The cluster must allow outbound connections to the Seqera Cloud web service
Does this mean that NCI is incompatible because its worker nodes have no outbound internet access? There are some very low power / low memory nodes with internet access but they are too limited for processing (1GB memory etc)
Yes. In order to communicate the status of the run to Platform, the Nextflow process will need to be able to reach cloud.seqera.io. Note that only the “head” Nextflow job needs this access. The tasks that Nextflow submits to the cluster (in your case, likely on a separate queue/partition) will not need that net access unless.

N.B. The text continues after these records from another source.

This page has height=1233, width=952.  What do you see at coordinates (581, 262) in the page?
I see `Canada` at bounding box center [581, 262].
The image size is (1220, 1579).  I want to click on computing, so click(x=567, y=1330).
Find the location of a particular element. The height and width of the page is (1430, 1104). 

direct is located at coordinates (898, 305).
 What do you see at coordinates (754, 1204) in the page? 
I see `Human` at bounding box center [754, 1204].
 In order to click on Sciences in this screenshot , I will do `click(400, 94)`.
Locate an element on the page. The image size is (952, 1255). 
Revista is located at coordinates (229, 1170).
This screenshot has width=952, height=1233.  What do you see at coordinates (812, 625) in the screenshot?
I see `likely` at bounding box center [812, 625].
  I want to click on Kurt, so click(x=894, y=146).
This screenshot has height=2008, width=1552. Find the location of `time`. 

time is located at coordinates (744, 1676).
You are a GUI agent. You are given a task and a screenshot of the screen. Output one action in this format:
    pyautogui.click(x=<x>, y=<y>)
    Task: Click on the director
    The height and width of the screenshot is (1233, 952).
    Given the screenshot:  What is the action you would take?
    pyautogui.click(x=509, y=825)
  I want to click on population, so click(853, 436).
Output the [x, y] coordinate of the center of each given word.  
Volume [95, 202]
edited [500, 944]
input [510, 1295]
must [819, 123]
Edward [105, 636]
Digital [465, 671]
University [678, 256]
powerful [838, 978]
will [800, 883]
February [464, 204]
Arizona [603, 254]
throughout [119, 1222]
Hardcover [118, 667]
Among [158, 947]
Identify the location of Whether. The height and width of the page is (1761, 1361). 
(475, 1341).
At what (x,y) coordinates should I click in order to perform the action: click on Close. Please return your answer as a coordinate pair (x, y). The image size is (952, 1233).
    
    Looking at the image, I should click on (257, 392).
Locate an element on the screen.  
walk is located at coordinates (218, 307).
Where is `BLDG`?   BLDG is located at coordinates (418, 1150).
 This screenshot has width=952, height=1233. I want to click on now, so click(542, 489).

When creating the Compute Environment, you can specify the queues to which the Nextflow “head” process will be submitted, and then queue to which the tasks comprising the workflow will be submitted:
Just for any others using NCI - there is a queue called copyq that we can submit the head nextflow job to. This seems to work and I can see progress updated in Seqera.
One unfortunate constraint is that this queue is limited to a wall time of 10 hours.
A 10h walltime constraint is unfortunate. I would lobby the NCI admins to raise the walltime on that queue. I’ve found other sysadmins (e.g. Pawsey in WA) receptive.